**ACTIVITY:** Only lines holding the word "lights" are wanted. Copy them from the listing below.
#### SUPPLIED ENTRIES
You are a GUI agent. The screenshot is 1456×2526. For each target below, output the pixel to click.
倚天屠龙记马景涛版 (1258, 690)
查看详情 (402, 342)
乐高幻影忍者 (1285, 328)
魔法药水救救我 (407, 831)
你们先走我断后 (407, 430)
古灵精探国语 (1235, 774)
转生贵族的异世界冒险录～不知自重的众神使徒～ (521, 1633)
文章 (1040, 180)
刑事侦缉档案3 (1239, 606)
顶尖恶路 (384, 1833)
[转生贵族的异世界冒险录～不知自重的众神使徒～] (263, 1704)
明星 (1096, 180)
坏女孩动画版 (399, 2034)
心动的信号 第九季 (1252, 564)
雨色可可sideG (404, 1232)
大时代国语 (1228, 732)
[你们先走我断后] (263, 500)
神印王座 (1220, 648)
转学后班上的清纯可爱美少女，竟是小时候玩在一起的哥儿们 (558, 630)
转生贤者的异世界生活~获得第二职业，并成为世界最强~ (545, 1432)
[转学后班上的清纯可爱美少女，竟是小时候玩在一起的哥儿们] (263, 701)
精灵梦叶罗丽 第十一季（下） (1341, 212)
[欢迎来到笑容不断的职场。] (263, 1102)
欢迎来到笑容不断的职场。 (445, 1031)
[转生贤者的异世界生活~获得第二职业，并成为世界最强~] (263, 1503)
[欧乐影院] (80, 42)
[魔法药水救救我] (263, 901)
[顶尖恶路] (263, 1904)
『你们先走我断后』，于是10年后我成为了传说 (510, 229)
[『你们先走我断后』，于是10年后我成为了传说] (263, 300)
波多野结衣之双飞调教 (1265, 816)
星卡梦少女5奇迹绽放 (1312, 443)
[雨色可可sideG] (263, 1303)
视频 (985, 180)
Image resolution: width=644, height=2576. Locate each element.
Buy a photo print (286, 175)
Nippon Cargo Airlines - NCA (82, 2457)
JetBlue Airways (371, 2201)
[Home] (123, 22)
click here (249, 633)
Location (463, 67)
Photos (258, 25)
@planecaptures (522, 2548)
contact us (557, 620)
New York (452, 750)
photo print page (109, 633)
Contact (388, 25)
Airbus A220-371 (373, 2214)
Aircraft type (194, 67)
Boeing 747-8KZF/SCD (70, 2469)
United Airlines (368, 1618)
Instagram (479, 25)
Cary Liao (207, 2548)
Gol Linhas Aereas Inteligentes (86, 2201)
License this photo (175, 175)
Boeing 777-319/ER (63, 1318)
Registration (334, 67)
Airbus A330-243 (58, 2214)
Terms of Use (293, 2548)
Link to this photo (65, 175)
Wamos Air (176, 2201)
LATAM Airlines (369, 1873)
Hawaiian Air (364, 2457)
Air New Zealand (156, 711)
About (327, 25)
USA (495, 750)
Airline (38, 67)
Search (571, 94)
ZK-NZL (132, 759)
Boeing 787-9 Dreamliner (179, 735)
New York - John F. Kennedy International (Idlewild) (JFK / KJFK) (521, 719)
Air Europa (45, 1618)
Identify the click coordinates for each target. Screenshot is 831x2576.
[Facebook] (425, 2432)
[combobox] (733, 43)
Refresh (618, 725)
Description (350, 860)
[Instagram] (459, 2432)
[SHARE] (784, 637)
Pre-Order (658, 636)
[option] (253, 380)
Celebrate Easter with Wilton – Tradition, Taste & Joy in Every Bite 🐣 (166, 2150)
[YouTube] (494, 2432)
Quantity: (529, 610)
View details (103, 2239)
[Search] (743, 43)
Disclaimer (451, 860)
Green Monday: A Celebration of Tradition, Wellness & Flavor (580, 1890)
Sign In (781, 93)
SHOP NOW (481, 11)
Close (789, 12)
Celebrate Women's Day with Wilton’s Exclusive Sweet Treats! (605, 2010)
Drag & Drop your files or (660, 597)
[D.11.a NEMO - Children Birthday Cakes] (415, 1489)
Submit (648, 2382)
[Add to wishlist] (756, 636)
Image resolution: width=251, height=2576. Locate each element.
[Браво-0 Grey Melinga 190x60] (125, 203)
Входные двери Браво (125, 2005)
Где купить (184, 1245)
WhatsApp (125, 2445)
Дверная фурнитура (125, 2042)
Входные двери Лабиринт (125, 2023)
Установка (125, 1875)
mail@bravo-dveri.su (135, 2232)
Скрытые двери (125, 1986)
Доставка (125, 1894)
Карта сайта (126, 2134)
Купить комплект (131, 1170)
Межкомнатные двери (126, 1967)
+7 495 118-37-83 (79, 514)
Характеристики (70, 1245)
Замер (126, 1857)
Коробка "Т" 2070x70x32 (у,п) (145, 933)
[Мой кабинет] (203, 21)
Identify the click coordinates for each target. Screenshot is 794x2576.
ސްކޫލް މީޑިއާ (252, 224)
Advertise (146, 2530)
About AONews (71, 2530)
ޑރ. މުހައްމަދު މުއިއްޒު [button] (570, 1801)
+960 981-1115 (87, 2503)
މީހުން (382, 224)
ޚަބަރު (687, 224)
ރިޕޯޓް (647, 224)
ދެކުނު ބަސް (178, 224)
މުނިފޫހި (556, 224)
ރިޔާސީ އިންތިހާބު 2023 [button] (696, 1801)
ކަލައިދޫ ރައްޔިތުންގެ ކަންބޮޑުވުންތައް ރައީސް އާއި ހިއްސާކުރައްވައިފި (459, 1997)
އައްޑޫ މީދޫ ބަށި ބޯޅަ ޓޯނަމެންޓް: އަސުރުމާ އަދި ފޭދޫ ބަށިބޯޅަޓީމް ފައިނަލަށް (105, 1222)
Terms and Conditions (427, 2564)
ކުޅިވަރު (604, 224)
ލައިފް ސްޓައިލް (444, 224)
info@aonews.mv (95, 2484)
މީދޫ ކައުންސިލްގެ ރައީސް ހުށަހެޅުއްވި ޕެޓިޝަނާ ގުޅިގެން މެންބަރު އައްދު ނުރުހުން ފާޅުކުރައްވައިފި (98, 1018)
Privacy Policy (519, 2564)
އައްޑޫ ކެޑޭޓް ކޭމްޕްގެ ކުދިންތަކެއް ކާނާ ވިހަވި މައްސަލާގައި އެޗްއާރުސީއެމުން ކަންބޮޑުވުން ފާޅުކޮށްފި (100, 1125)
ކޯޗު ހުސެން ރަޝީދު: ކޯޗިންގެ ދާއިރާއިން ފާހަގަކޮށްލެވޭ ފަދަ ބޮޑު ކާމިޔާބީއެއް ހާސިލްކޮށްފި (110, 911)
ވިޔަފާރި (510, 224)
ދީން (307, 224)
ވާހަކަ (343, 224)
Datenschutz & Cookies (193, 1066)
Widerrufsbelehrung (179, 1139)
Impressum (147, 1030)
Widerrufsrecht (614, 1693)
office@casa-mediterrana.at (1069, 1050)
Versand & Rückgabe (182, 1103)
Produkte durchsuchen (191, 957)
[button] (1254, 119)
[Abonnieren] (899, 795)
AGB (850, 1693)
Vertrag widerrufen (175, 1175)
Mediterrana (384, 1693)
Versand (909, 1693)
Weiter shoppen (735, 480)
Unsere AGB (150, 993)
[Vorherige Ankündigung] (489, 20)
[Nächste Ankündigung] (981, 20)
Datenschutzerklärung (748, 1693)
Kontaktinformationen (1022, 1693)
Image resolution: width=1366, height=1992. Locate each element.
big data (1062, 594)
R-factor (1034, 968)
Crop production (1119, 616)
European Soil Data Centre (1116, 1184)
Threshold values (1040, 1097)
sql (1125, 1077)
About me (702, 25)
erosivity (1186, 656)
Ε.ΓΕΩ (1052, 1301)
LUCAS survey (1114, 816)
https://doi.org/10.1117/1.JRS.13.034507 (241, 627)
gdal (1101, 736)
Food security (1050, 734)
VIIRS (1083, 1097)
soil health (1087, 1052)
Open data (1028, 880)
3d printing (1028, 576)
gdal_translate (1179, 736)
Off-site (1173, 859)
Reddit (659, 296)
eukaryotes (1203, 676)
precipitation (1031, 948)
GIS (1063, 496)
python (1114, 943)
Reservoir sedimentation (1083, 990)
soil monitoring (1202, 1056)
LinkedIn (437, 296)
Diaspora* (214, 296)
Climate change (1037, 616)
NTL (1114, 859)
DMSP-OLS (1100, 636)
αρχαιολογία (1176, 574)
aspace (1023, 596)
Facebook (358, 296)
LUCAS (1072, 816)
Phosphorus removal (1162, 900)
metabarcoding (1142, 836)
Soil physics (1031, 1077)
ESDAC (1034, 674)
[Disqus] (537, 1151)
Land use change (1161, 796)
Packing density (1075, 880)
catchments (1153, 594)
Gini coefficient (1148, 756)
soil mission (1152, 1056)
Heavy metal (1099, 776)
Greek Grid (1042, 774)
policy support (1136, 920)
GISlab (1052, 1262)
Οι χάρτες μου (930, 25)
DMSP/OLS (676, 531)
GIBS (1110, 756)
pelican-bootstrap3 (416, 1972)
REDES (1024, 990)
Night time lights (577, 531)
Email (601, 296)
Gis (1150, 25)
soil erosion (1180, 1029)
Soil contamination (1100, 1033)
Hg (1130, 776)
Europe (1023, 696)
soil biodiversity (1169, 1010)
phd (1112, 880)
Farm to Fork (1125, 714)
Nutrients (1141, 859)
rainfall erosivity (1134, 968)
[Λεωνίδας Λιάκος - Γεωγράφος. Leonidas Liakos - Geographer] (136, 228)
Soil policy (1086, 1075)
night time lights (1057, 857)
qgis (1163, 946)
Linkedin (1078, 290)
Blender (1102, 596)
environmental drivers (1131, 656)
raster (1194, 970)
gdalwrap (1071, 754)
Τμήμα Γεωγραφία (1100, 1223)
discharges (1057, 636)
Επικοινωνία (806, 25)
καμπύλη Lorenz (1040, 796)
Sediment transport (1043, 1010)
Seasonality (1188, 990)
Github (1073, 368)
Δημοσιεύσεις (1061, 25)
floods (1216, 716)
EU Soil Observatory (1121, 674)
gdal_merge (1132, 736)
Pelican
########
**RESULT FOR THIS EXERCISE:**
Night time lights (577, 531)
night time lights (1057, 857)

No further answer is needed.